Share

003 | Menata Ulang

"Garis takdir memang tidak pernah bisa ditebak, sebagai manusia biasa kita hanya bisa mengusahakan yang terbaik."

°°°

Adinda tersenyum ketika melihat Bunda Amira—ibu Damian—masuk bersama Mama ke ruang inap Papa. Dia mendekati wanita itu dan Mama kemudian menyalim tangannya. 

Sementara Mama mendekati Papa dan bertanya keperluan suaminya, Adinda dan Amira memilih sofa panjang di dekat pintu masuk. Keduanya diam dalam kebisuan. Adinda yang masih memperhatikan interaksi kedua orang tuanya, sedangkan Amira melihat wajah gadis yang digadang-gadang akan menjadi menantunya itu. 

"Gimana pertemuan kamu sama Damian kemarin?" tanya Bunda Amira yang kalau dihitung menjadi pertanyaan ketiga yang ditanyakan orang berbeda hari ini. 

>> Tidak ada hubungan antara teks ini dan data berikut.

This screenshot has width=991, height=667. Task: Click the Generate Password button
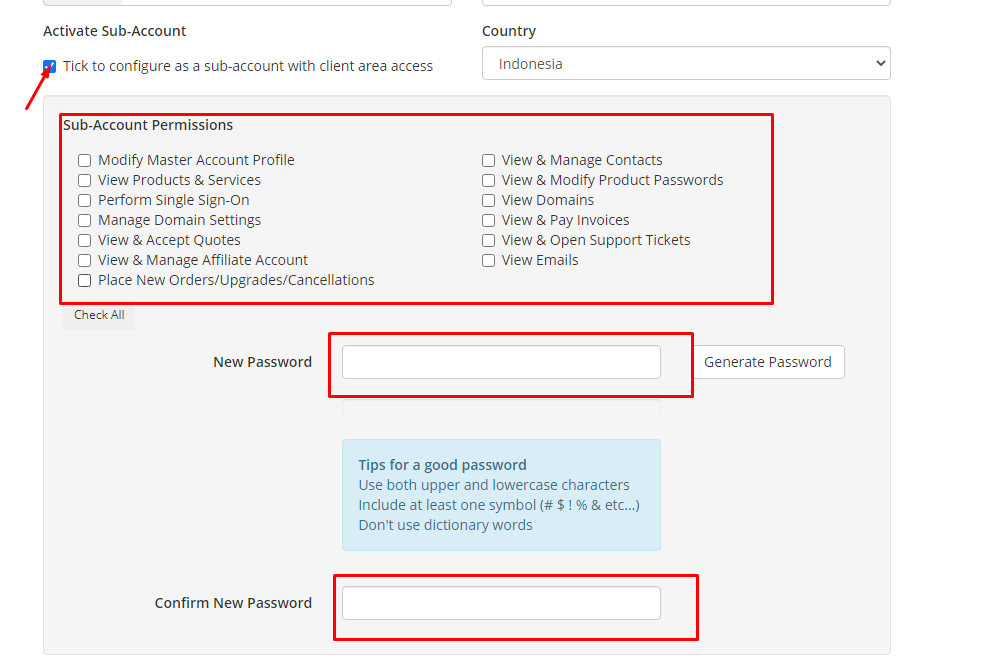[768, 362]
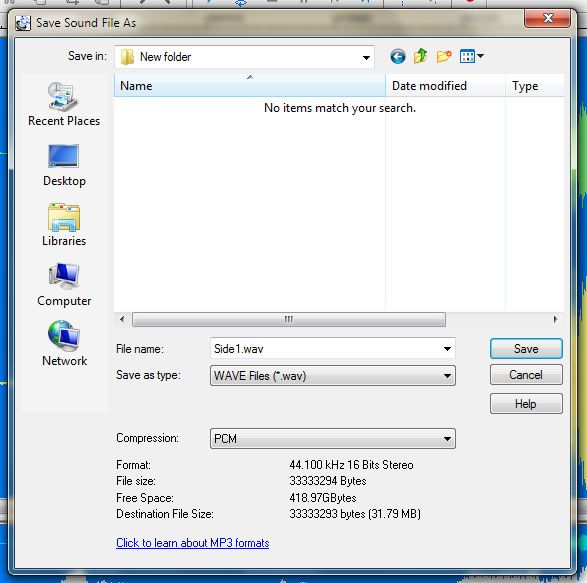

Adinda memilin ujung kemeja tuniknya, sedang memilih jawaban yang kira-kira tidak membuat senyum di wajah Bunda Amira luntur. 

Belum selesai rencana di kepalanya, Papa sudah lebih dulu bersuara. Beliau menjawab pertanyaan Bunda Amira dengan tenang. 

"Kayaknya bakal gagal deh, Mir. Anakku ini masih polos banget ternyata," kata Papa. 

Adinda tidak pernah berpikir bahwa Papa akan menjawab demikian. Awalnya ia pikir Papa akan mengungkapkan seperti yang tadi ia ceritakan, ternyata dugaannya salah. Seberapa besar keinginan Papa memiliki menantu, rasa cintanya lebih besar kepada putrinya. 

"Oalah, kamu pasti ditakut-takuti Damian, ya?" 

Dahi Adinda mengernyit, begitu juga dengan kedua orang tuanya. Dia tidak paham maksud Bunda Amira. Ditakut-takuti? Adinda tidak merasa begitu, dia hanya merasa sedang diambil keuntungan dari kesiapannya menerima perjodohan ini. 

Mungkinkah persyaratan kemarin agar Adinda menolak tanpa Damian harus mengatakan penolakan pada orang tuanya? 

"Dia itu memang gitu, Din. Maaf nih ya, anakku emang agak maniak soal berhubungan itu, makanya aku sama Mas Dirga mau cepat-cepat nikahin dia."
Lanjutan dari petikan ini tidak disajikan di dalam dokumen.